No such talks are going on, said a senior-official insider of the company.
“Remember that Sinopec is a strategically significant state-owned enterprise. It is unlikely that the government will allow such a large enterprise to be controlled by foreign capital in the near future”, the insider says.
BP, Europe's biggest oil company, used to have a stake in Sinopec. It bought the stake in October 2000 during Sinopec's initial share sale for US$385 million. In February 2004, BP earned US$357 million by selling its entire stake in Sinopec.
BP sold its Sinopec holding possibly out of expectations that the Chinese government would liberate the Chinese product oil market by yearend 2006. But reality taught it that its penetration into China should go with monopolist Chinese oil majors. For this reason, BP had done a great of PR work to lobby the Chinese government to re-enter Sinopec. The insider says the two sides did have talks on this subject but no progress was made.

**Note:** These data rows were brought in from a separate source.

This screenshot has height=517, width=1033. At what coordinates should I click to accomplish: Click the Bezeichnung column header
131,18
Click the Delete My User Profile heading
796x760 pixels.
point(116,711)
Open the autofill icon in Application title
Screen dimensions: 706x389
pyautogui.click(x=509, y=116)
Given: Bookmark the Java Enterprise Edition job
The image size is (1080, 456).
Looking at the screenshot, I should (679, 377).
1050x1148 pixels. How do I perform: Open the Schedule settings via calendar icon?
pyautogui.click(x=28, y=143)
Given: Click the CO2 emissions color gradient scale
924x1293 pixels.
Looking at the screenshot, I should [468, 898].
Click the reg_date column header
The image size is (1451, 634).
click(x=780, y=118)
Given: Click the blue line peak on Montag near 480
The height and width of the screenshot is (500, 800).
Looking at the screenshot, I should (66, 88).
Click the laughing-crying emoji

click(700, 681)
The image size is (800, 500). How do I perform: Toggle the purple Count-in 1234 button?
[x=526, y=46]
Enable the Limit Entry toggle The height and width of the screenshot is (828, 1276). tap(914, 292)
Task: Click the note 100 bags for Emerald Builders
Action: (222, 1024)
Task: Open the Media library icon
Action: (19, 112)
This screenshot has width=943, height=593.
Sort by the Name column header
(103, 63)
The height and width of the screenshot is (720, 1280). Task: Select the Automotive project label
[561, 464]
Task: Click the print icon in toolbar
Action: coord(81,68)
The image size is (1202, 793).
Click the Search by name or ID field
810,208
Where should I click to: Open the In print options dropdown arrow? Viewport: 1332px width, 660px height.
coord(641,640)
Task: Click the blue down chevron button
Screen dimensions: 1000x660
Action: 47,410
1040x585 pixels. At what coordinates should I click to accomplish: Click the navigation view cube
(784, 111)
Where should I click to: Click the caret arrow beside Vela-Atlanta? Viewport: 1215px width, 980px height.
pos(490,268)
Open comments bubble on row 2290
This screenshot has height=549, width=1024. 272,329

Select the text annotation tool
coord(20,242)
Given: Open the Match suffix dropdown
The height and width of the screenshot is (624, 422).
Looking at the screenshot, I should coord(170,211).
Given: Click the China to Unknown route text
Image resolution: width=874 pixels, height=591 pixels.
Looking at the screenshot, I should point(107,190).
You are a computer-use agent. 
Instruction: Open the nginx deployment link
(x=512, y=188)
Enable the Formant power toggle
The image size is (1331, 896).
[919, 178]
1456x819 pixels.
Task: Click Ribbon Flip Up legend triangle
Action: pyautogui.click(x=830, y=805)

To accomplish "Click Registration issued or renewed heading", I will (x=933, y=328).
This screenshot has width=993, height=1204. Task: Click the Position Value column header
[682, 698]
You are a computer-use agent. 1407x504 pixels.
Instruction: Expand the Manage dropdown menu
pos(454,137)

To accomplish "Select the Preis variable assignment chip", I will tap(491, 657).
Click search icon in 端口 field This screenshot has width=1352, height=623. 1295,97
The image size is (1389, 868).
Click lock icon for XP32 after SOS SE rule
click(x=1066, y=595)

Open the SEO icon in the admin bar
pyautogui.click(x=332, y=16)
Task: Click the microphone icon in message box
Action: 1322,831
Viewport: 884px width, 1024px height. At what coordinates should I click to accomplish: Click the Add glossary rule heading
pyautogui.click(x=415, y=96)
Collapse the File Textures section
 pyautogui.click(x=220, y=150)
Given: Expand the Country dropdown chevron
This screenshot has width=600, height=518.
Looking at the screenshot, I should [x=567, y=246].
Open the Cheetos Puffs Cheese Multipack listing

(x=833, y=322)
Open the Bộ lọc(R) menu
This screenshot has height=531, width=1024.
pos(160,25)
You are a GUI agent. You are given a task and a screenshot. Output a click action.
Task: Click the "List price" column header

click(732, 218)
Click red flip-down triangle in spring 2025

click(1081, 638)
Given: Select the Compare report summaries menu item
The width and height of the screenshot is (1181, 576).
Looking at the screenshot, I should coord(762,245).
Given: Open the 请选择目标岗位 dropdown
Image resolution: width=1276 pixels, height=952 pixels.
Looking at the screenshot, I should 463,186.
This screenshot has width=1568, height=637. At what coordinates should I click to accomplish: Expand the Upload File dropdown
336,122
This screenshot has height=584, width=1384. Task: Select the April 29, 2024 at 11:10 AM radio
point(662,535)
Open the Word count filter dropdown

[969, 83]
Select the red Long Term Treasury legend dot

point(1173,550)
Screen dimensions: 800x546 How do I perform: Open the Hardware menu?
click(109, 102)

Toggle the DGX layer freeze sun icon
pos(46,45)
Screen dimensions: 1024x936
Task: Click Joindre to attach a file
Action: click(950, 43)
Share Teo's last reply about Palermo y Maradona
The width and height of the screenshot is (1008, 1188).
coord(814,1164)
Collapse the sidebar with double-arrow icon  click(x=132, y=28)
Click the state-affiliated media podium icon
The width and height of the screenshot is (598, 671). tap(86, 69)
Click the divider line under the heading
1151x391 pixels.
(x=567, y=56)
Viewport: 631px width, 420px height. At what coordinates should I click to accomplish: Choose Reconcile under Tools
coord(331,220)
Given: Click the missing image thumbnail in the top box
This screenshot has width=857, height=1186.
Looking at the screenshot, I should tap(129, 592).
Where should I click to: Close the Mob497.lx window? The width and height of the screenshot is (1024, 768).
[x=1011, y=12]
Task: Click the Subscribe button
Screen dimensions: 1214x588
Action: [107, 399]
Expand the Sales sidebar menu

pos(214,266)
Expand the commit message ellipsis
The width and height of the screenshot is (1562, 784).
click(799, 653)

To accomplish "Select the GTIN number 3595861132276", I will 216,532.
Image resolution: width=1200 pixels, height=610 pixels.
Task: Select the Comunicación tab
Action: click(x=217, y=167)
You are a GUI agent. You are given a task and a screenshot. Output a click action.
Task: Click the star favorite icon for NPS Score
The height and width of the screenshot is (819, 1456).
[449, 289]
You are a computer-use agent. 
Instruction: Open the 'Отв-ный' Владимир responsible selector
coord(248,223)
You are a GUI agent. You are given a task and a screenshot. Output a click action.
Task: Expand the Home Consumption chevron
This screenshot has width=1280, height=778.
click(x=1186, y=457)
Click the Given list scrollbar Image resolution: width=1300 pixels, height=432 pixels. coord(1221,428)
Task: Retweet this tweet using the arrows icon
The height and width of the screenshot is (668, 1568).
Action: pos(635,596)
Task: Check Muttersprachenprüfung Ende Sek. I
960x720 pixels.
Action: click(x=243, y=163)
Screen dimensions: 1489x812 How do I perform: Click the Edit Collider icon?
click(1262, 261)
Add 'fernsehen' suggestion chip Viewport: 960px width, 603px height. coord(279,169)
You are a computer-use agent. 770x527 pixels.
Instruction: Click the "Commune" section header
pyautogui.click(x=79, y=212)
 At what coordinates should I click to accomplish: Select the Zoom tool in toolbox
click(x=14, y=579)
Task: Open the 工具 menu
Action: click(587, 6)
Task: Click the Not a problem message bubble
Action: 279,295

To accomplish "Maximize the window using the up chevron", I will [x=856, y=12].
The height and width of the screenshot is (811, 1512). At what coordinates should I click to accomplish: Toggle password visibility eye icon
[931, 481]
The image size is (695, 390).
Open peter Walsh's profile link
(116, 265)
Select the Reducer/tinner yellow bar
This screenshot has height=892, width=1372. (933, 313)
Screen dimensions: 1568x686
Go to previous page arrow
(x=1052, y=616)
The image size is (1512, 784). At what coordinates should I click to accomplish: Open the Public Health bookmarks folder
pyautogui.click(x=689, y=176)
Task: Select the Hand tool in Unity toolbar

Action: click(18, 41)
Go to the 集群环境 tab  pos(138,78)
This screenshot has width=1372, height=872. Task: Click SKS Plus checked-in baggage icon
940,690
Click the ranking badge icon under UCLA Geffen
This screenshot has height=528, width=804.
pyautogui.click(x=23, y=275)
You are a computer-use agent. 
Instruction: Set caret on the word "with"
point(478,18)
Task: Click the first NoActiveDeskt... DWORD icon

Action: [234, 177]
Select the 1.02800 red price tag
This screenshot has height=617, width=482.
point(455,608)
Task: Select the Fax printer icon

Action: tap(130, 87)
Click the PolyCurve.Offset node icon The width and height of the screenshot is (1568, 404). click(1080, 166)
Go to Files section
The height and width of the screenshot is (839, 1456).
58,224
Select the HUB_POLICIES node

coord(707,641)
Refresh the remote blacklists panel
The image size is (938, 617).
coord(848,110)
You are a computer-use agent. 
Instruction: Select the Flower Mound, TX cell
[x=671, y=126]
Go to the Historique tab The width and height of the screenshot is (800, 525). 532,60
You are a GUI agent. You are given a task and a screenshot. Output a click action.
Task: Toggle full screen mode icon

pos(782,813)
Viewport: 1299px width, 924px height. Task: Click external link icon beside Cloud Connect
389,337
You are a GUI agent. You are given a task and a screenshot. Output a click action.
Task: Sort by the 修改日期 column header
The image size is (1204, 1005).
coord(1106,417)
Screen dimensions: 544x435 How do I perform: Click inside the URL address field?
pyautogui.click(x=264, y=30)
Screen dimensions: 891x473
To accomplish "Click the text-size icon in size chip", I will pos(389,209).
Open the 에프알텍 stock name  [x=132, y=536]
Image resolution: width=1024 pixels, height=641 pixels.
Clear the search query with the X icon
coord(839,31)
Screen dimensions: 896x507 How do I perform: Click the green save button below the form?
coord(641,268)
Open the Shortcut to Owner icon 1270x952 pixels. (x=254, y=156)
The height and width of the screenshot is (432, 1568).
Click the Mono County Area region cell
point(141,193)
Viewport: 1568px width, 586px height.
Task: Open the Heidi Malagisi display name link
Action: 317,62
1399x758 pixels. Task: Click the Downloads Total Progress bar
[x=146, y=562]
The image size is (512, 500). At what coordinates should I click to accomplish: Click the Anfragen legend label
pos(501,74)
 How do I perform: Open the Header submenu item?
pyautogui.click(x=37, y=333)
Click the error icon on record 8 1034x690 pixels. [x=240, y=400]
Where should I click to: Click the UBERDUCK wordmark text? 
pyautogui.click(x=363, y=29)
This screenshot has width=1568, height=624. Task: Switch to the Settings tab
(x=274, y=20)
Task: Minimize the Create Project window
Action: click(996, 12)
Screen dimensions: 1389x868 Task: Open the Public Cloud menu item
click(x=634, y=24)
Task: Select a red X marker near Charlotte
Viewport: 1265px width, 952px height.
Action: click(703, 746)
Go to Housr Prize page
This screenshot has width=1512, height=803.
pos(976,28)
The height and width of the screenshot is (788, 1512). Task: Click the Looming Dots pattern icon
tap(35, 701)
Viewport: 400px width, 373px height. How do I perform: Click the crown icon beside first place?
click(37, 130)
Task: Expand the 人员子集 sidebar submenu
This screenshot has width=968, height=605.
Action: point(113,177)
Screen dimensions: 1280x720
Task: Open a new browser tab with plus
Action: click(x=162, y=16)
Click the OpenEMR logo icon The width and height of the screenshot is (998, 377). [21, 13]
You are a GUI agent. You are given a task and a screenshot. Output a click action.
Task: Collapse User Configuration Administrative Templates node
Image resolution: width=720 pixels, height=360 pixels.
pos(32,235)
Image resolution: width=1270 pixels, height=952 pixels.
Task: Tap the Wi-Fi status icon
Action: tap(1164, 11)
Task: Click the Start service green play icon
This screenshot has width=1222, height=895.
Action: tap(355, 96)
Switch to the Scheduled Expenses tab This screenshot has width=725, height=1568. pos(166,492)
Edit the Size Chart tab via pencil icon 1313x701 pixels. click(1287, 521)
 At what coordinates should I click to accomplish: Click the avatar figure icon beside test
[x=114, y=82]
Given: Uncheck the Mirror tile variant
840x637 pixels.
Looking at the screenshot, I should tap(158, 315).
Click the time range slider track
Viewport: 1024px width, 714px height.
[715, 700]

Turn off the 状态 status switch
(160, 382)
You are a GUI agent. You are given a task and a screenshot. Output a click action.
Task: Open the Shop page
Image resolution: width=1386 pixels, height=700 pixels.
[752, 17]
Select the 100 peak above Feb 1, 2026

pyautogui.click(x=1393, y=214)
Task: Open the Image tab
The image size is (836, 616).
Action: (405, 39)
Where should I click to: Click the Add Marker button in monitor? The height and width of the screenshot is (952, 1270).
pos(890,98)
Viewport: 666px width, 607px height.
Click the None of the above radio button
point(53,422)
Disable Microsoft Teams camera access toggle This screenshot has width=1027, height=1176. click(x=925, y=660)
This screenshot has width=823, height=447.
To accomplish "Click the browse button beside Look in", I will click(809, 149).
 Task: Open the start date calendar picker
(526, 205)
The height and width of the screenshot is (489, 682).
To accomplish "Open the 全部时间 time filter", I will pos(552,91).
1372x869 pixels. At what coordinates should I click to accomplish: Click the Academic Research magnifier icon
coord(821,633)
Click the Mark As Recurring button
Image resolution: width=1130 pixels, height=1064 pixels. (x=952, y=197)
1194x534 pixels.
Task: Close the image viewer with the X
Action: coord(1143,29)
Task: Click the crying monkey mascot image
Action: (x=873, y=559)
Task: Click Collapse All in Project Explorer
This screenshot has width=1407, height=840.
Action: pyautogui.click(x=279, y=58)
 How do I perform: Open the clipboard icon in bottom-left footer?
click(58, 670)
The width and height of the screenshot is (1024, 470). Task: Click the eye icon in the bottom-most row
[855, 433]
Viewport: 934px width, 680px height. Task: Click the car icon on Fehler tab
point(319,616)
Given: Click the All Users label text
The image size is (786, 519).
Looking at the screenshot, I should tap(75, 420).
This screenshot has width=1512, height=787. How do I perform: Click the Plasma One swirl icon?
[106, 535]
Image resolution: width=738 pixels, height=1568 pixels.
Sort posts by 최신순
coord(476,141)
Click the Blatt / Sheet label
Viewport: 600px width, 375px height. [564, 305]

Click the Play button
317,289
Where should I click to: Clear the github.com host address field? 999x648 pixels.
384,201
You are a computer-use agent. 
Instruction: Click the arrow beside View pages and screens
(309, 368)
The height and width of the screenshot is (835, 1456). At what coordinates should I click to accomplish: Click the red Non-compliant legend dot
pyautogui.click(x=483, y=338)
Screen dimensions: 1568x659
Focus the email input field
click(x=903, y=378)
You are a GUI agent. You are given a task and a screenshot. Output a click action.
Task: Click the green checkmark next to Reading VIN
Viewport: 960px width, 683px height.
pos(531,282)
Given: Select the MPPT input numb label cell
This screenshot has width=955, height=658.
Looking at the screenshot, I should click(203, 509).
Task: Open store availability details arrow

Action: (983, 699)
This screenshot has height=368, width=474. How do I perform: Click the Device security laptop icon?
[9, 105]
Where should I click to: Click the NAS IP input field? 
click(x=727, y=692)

But the two sides are cooperating well in other respects. BP and Sinopec are partners in operating a US$2.7 billion ethylene plant in Shanghai. The companies have an acetic acid venture in China's eastern city of Nanjing, capital of Jiangsu Province, and in May 2004 agreed to form a US$250 million venture to distribute and sell gasoline and diesel in China's eastern province of Zhejiang, targeting 500 retail stations within three years.
But their cooperation may stop there. BP's successful approach to neighboring Russia seems unlikely to work in China, at least in the near future.
But if BP succeeds, what will other oil giants such as Shell and Exxon Mobil do? After all, China is a market with huge consumer potential.